Aceh pernah berdiri sejajar dengan Turki Utsmani dan menjalin hubungan diplomatik dengan dunia luar, bahkan lebih dahulu dari beberapa wilayah lain di nusantara. Di masa lampau, pemuda Aceh terlibat dalam perjuangan nyata — bukan sekadar bermain kata-kata, tapi mengangkat senjata, pena, dan doa demi mempertahankan kehormatan tanah tumpah darah.
Di Mata Generasi Muda: Antara Cinta, Jarak, dan Lupa
Namun, bagaimana Aceh dilihat oleh generasi muda hari ini? Banyak yang mulai jauh dari akar sejarah, buta akan makna perjuangan, dan lebih akrab dengan game daring daripada dengan kitab kuning. Sebagian besar pemuda kita kini mengagungkan konten viral daripada meneladani ulama dan syuhada. Di warkop-warkop Aceh, lebih banyak perbincangan soal taruhan bola ketimbang diskusi tentang masa depan Aceh.
Apakah ini bentuk kegagalan pendidikan sejarah kita? Atau karena sistem sosial yang kurang memberi tempat pada identitas kolektif Aceh dalam kurikulum dan ruang publik?
Menghidupkan Kembali Dôya Itu: Jalan Panjang Kesadaran
Agar Aceh kembali menjadi "mata dôya", generasi muda harus dipanggil untuk menyadari jati dirinya. Mereka perlu kembali dikenalkan dengan tokoh-tokoh besar Aceh seperti Sultan Iskandar Muda, Pocut Meurah Intan, Cut Nyak Dhien, Tgk. Chik di Tiro, Abuya Muda Waly, dan sederet nama besar lainnya.
Perlu ada transformasi digital sejarah Aceh — mengenalkan kisah-kisah perjuangan lewat konten kreatif, film dokumenter, podcast, hingga forum-forum anak muda yang menghidupkan diskusi sejarah. Jika generasi muda tidak disentuh dengan narasi inspiratif, maka narasi lain akan mencuri kesadaran mereka.
Antara Kearifan Lokal dan Era Digital
Aceh tak boleh hanya jadi romantisme masa lalu. Ia harus dibawa hidup ke masa kini. Dalam dunia yang serba digital, generasi muda Aceh justru punya potensi luar biasa untuk menyebarkan nilai-nilai luhur Aceh ke dunia. Identitas Aceh yang islami, berbudaya, dan kritis bisa menjadi kekuatan soft diplomacy.

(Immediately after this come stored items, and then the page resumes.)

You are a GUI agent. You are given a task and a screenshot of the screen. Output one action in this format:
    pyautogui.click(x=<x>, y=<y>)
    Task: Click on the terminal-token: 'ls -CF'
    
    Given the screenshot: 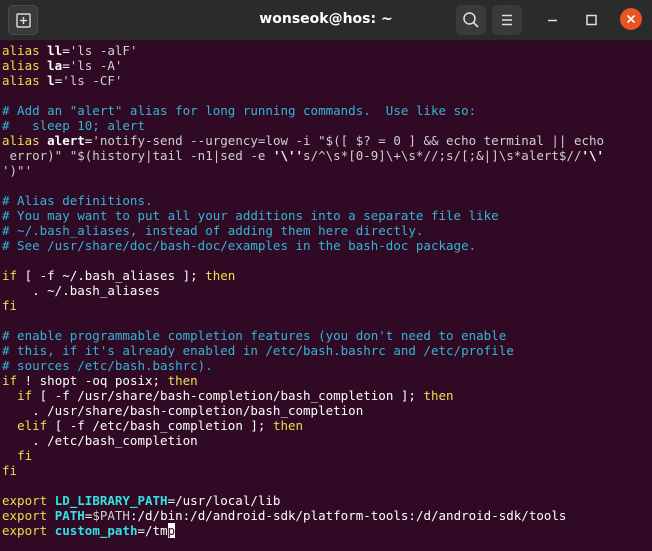 What is the action you would take?
    pyautogui.click(x=92, y=80)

Kita butuh gerakan pemuda yang melek sejarah, mencintai kampung halamannya, dan mampu berpikir global. Kita butuh pemuda yang bisa memimpin perubahan, bukan sekadar jadi pengikut tren. Kita butuh santri digital, pebisnis muda yang bermoral, dan influencer yang menanamkan nilai-nilai kebaikan di jagat maya.
Saatnya Generasi Bangkit Menjadi Mata Dôya Aceh
Aceh bukan sekadar nama. Ia adalah jiwa yang terus hidup dalam denyut sejarah, budaya, dan keyakinan. Generasi muda Aceh hari ini bukan hanya pewaris, tapi juga penjaga dan penentu arah masa depan. Jika mereka kembali menyadari kemuliaan warisan mereka, maka Aceh akan kembali menjadi mata dôya — cahaya yang bukan hanya terang bagi dirinya, tetapi juga bagi nusantara dan dunia.
Mari kita pilih: ingin jadi generasi yang melupakan, atau generasi yang membangkitkan kembali kejayaan?